Enlèvement de Me Mountaga Tall : Le Barreau du Mali proteste et exige sa libération immédiate
Dans une déclaration rendue publique ce mardi 5 mai 2026, le Bâtonnier de l’Ordre des Avocats du Mali, Me Souleymane Soumountera, a dénoncé « avec la plus grande fermeté » l’enlèvement de Me Mountaga C. Tall
L’avocat a été enlevé à son domicile de Faladié par des individus encagoulés dans la nuit du 2 mai. Le Barreau exige sa libération immédiate et sans condition.
Le Barreau du Mali monte au créneau.
Le Bâtonnier a publié ce 5 mai 2026 une « déclaration de protestation » contre l’enlèvement de Me Mountaga C. Tall, avocat au Barreau du Mali.
Les faits remontent à la nuit du 2 mai 2026, « au-delà de 23 heures ». Selon le communiqué, Me Mountaga C. Tall a été enlevé « en son domicile sis à Faladié, Bamako, par des individus encagoulés ».
« Cet acte, opéré en dehors de tout cadre légal, constitue une violation flagrante des principes fondamentaux et universels des droits de l’Homme », dénonce le Barreau.
Malgré « les recherches intenses et les démarches entreprises auprès des autorités », les auteurs n’ont pas été identifiés, le motif reste inconnu et « nul n’est parvenu à localiser notre confrère retenu contre son gré ».

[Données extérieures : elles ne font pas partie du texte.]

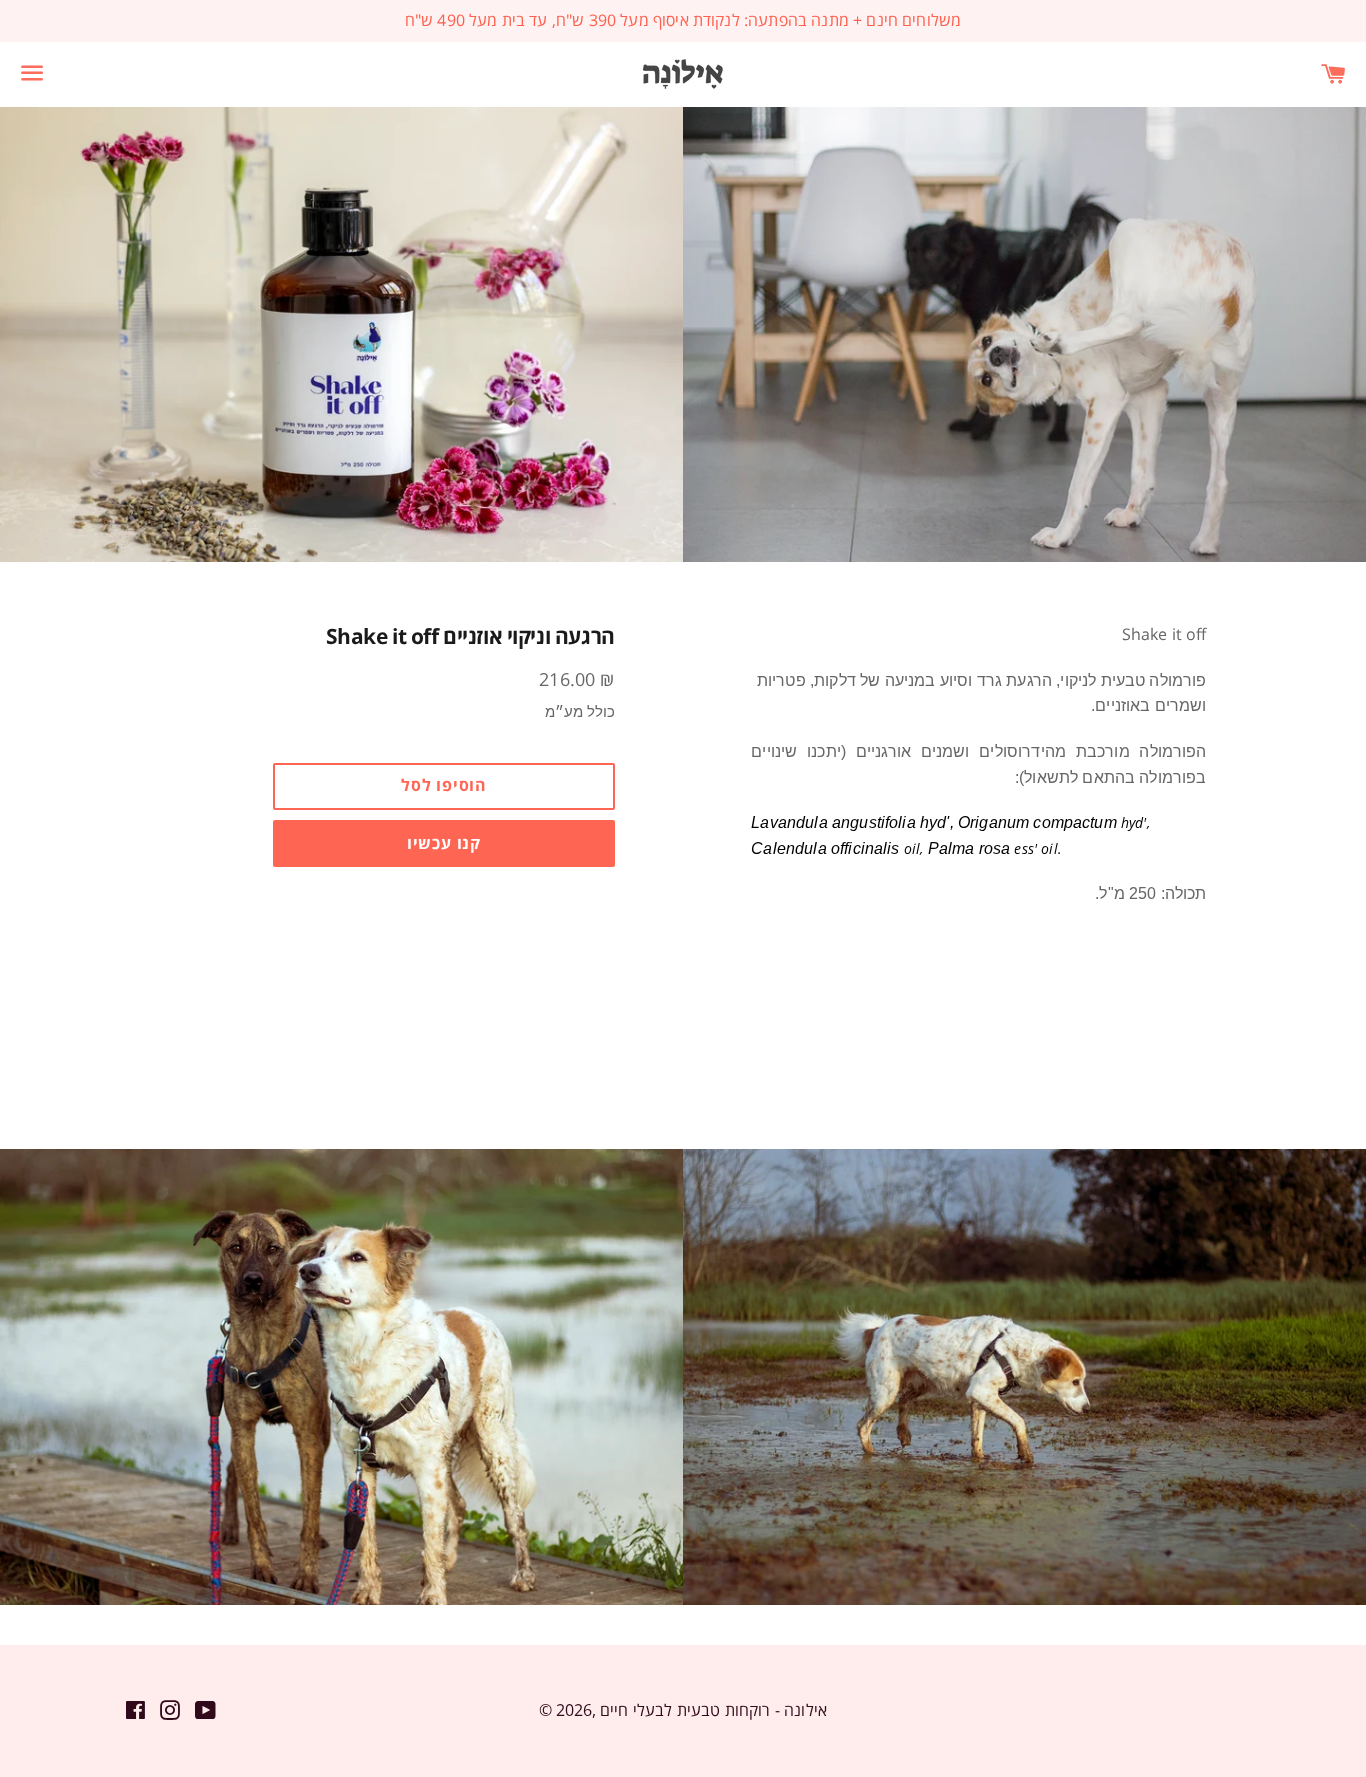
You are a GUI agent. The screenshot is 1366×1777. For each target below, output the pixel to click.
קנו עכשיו (444, 843)
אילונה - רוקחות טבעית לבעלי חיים (713, 1710)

Pour l’Ordre des Avocats, porter atteinte à un avocat « sans respecter les formes légales », c’est : museler la défense et intimider l’ensemble du corps judiciaire ; violer le secret professionnel*, l’enlèvement ayant été « accompagné de la confiscation de son téléphone portable » ; fragiliser les droits des citoyens* qui « ne peuvent plus compter sur une défense libre et indépendante » ;décrédibiliser l’État et ses Institutions.
C’est pour cela, le Barreau du Mali condamne avec la plus grande fermeté cet « acte extrajudiciaire » qualifié de « pratique liberticide incompatible avec le droit et les engagements internationaux du Mali ». En exigeant la libération immédiate et sans condition de Me Mountaga C. Tall. Appelle les autorités administratives et sécuritaires à faire immédiatement toute la lumière sur les circonstances et à en tirer les conséquences de droit. Et invite les autorités compétentes à œuvrer pour la préservation de la liberté de notre confrère et de son intégrité physique et morale. Et enfin il se réserve le droit d’engager tous les actes judiciaires nationaux et internationaux nécessaires pour faire cesser cette violation grave des droits humains.
Le Barreau réaffirme sa « solidarité indéfectible avec Maître Mountaga C. Tall, avec sa famille » et appelle l’ensemble des confrères « à rester mobilisés, vigilants et à dénoncer de telles pratiques ». « L’Avocat est un acteur et un pilier indispensable de la Justice », rappelle la déclaration signée du Bâtonnier Souleymane Soumountera.